EXCERPT:

|---|

Atypical, or dysplastic, nevi (Figures 2a and 2b) are described clinically as intermediate between common nevi and melanoma. Atypical nevi are usually greater than 5 mm in diameter, are irregularly pigmented and have blurred borders and a textured surface. Such nevi may have the morphology of a raised, central papule with a surrounding macular component, thereby giving a “fried-egg” appearance. Not all atypical nevi, however, have the “fried-egg” appearance or textured surface.

The issue of whether one isolated, slightly atypical or dysplastic nevus is a clinical marker for an increased risk of melanoma is controversial. A patient with only one atypical nevus most likely does not have an increased lifetime risk; but those with multiple atypical nevi (Figure 3) have a relative risk for developing melanoma that may be seven times that of other persons. Patients with multiple atypical nevi, a family history of atypical nevi and two or more family members with melanoma (B-K mole syndrome) have virtually a 100 percent chance of developing a melanoma during their lifetime.16

HISTORY OF A CHANGING MOLE

The most predictive features for melanoma development are a history of change in an existing nevus or a new and changing pigmented lesion. The estimated relative risk of the association between melanoma and a changing mole is greater than 400 percent.7 The most important early changes are change in color, diameter increase and border change. Later, when the lesion is more invasive, an increase in height heralds a corresponding growth in depth. Bleeding, ulceration or discomfort are late signs and are associated with a worse prognosis. Because pruritus remains a prevalent early symptom in almost one half of patients with a melanoma, the onset of itching in a new or longstanding mole should not be ignored.

|---|

SOURCE MATERIAL:
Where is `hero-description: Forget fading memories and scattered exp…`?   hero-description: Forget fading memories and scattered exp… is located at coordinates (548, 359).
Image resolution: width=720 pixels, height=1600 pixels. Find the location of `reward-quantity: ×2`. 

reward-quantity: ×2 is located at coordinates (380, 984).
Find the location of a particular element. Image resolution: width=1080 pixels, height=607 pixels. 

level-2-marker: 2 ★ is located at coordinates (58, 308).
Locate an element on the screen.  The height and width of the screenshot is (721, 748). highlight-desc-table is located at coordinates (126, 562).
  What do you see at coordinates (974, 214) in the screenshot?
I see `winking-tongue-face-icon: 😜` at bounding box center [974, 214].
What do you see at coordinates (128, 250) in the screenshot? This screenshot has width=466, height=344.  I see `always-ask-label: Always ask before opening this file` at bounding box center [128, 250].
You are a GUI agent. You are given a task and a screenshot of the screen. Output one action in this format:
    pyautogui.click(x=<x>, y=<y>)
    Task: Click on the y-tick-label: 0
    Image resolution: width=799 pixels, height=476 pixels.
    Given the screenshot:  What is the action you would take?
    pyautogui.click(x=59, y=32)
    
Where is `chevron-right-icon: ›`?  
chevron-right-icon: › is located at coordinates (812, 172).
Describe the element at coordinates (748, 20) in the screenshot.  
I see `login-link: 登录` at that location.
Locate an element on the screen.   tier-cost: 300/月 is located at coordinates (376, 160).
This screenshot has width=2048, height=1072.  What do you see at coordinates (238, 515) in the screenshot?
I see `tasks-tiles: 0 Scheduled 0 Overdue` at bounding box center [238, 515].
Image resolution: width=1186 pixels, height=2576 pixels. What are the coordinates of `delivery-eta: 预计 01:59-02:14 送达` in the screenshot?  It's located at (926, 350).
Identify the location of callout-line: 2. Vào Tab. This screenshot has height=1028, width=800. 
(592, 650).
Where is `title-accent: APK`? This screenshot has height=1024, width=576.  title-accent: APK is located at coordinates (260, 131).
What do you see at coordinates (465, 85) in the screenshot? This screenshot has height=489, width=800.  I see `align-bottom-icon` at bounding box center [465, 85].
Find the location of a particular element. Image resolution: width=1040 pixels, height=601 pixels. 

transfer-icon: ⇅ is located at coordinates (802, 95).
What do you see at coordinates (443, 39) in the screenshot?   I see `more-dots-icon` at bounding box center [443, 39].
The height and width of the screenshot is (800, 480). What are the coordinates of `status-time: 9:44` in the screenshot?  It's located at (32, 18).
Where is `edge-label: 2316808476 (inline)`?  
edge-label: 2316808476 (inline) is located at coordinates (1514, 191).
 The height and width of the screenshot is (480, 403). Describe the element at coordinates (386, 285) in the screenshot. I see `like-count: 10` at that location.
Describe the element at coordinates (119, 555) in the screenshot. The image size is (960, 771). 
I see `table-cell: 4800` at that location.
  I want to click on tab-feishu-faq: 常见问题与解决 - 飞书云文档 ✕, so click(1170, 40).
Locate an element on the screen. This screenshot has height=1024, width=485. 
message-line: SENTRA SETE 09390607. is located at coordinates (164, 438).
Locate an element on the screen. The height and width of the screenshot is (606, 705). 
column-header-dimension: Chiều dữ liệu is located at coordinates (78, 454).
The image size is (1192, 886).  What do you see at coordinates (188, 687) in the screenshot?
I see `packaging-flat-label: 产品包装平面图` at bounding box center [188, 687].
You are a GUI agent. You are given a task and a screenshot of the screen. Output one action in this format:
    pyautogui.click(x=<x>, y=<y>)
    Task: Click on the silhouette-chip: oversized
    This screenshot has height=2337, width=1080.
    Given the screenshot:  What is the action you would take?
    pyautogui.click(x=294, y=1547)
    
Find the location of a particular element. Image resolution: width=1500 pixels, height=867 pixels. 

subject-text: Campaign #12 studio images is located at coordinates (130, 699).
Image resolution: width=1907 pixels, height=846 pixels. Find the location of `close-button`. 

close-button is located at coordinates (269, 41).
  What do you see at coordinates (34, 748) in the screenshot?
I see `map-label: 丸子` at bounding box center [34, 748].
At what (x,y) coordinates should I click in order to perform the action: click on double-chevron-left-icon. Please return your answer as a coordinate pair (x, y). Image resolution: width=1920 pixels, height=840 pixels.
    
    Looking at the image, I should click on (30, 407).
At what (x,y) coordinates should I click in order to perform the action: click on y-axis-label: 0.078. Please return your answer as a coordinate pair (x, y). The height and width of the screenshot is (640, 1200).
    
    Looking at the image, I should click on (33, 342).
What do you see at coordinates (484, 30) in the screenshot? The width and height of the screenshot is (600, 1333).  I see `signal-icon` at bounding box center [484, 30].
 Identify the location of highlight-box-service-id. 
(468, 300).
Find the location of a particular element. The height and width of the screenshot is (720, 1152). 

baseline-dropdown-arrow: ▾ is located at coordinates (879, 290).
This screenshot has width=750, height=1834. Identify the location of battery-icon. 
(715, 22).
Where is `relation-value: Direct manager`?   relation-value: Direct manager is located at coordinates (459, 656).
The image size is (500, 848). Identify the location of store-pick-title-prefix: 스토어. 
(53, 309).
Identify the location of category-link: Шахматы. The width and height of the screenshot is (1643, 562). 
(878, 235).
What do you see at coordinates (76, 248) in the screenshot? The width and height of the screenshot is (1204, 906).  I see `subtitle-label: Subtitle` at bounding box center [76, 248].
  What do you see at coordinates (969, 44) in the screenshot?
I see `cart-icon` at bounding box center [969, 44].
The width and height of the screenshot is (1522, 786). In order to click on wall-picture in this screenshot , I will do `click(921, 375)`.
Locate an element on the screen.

|---|

TASK LIST:
- A) Echo the passage on atypical nevi, from "Atypical, or dysplastic, nevi" up to and including "or textured surface.".
- B) Answer these from the passage on atypical nevi:
(i) Atypical nevi are usually greater than what diameter?
(ii) For people with multiple atypical nevi, how large may the relative risk of developing melanoma be?
(iii) In about what share of patients with a melanoma is pruritus an early symptom?
- C) Go on with the passage on atypical nevi from where it stops.

WRITTEN ANSWERS:
- A)
Atypical, or dysplastic, nevi (Figures 2a and 2b) are described clinically as intermediate between common nevi and melanoma. Atypical nevi are usually greater than 5 mm in diameter, are irregularly pigmented and have blurred borders and a textured surface. Such nevi may have the morphology of a raised, central papule with a surrounding macular component, thereby giving a “fried-egg” appearance. Not all atypical nevi, however, have the “fried-egg” appearance or textured surface.

- B)
(i) 5 mm
(ii) Seven times that of other persons
(iii) Almost one half

- C)
HEREDITY

A family history of melanoma increases a person's risk of developing melanoma by three to eight times compared with persons who have no such history. Persons with familial melanoma D2 (a personal and family history of melanoma in which two or more family members have had melanoma) have virtually a 100 percent lifetime risk of developing melanoma. Approximately 32,000 people in the United States are estimated to be in this familial category.16

TANNING BED USE

The use of a tanning bed 10 times per year or more is linked to a twofold increased risk of melanoma for those older than 30 years. For those younger than 30, this exposure is associated with a risk increased by a factor of 7.7.17

IMMUNOSUPPRESSSION

Immunosuppressed patients—such as those with lymphoma, leukemia or organ transplants—have an increased risk of melanoma.18

Types of Melanomas

Various subtypes of melanomas have been identified: lentigo maligna, superficial spreading, nodular, acral and amelanotic melanomas.

LENTIGO MALIGNA MELANOMAS

Lentigo maligna melanomas (Figure 4) arise in lentigo maligna lesions and represent approximately 5 percent of melanomas. These are clearly related to sun exposure and occur on sun-exposed areas of the skin in adults. Usually, a lapse of many years occurs before a lentigo maligna becomes an invasive melanoma. Vertical growth and metastasis typically occur after many years. Lentigo maligna melanoma was previously thought to behave less aggressively than other melanoma types; however, depth of melanoma, not type, is the most important prognostic factor.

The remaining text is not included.